[dis]continuity

Jul 20, 2005 12:18

On the most fundamental level there are transitions from continuous to discontinuous or from discontinuous to continuous. We are discontinuous beings, individuals who perish in isolation in the midst of an incomprehensible adventure, but we yearn for our lost continuity. We find the state of affairs that binds us to our random and ephemeral individuality hard to bear. Along with our tormenting desire that this evanescent thing should last, there stands our obsession with primal continuity linking us with everything that is.
(...)

We cannot imagine the transition from one state to another one basically unlike it without picturing the violence done to the being called into existence through discontinuity. Not only do we find in the uneasy transitions of organisms engaged in reproduction the same basic violence which in physical erotism leaves us gasping, but we also catch the inner meaning of that violence. What does physical erotism signify if not a violation of the very bieng of its practitioners?
-a violation bordering on death, bordering on murder?
The whole business of eroticism is to strike to the inmost core of the living being, so that the heart stands still. The transition from the normal state to that of erotic desire presupposes a partial dissolution of the person as he exists in the realm of discontinuity.

Georges Bataille, Introduction to Erotism: Death and Sensuality, 1957



"I'm never having children," she said.
"Giving birth is child abuse, I never asked to be born, I didn't want this," she said.

I cannot say that nothing is ever born into existence as if its desire to exist were finally materialized, it very well could have been
What bothers me is the dependence, specifically in humans, that we've developed on everything ad each other. It's the convergence of energy and, from the more homocentric point of view, conflict.

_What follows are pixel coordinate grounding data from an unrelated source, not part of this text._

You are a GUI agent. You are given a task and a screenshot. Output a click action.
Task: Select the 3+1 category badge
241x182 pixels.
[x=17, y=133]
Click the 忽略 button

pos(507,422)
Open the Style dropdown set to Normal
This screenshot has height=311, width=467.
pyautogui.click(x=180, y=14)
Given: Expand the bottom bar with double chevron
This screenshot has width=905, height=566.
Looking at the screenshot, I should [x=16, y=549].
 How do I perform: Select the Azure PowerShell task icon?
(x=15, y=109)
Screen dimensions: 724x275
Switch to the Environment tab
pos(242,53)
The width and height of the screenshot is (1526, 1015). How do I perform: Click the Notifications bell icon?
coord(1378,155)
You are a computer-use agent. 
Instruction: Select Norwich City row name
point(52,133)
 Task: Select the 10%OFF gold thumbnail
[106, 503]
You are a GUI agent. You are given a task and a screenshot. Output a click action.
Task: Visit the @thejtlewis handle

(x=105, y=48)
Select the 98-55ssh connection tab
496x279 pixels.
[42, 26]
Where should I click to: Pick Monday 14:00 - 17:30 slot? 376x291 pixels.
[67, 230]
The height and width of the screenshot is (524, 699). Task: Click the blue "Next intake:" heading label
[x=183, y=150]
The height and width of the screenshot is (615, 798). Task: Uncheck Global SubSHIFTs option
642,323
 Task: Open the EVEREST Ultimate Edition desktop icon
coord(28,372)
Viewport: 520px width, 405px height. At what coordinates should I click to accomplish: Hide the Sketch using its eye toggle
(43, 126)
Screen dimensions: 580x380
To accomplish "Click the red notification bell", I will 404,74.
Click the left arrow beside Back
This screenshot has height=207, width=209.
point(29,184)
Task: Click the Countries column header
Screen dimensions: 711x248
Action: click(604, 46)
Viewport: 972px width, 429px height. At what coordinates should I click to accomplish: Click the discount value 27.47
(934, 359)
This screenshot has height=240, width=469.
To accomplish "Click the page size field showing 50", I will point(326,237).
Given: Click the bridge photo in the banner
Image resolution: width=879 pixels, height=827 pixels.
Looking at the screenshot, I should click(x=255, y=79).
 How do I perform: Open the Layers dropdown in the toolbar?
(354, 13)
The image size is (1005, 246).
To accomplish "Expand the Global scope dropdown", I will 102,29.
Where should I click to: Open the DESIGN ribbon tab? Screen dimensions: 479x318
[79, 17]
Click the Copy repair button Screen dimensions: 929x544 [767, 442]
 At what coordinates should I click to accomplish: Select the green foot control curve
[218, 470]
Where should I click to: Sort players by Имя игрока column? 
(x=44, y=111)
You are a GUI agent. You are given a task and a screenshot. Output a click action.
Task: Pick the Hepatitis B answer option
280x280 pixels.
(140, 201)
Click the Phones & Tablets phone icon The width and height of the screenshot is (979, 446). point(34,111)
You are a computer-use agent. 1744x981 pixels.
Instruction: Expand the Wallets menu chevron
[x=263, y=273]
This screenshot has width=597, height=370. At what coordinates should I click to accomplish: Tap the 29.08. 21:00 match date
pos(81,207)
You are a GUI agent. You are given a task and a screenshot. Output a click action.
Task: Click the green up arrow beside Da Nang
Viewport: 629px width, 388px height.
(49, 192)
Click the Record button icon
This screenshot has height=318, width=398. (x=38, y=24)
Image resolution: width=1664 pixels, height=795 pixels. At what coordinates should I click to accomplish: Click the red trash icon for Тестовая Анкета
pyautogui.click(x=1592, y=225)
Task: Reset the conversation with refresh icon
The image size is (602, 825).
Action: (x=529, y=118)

But then again, the way things are couldn't possibly be another way, because the paths are all made into time to lead to the present.
In our heads anyway.

Sometimes life seems to me like such nonsense, it makes me want to abandon everything, GAWD, I feel tempted,
but usually in times of extreme joy,
jolts of electricity like those I get from listening to an amazing song,
the reverberance of a beautiful word, the glimmering of a star,
and I wonder,
I wonder what keeps me from ripping my eyes out... instead I just either yell into an empty room, turn up the volume, yell the lyrics while jumping, or spin around 'till I fall.
Positive energy.
Because I do remember some years back when I had bad electricity in me where I used to cut, then burn my skin with hot metal because only pain would soothe me.
I don't consider myself to be an unbalanced organism, my usually lethargic form and manner triggered and suddenly bursting with sparks that make me want to die.

I think of my friend's words, and I think of myself and my primitive pubescent theories, that Death was freedom and our return to the stars, only to be convinced that it still is. Considering precisely that, there blossoms one pertinent reason:

M. C., Alejandra R., scribbles on a used envelope from the UPR addressed to me, early July, 2005. Interrupted, never finished, thought lost forever. I will never remember that reason, 'till I make this up again.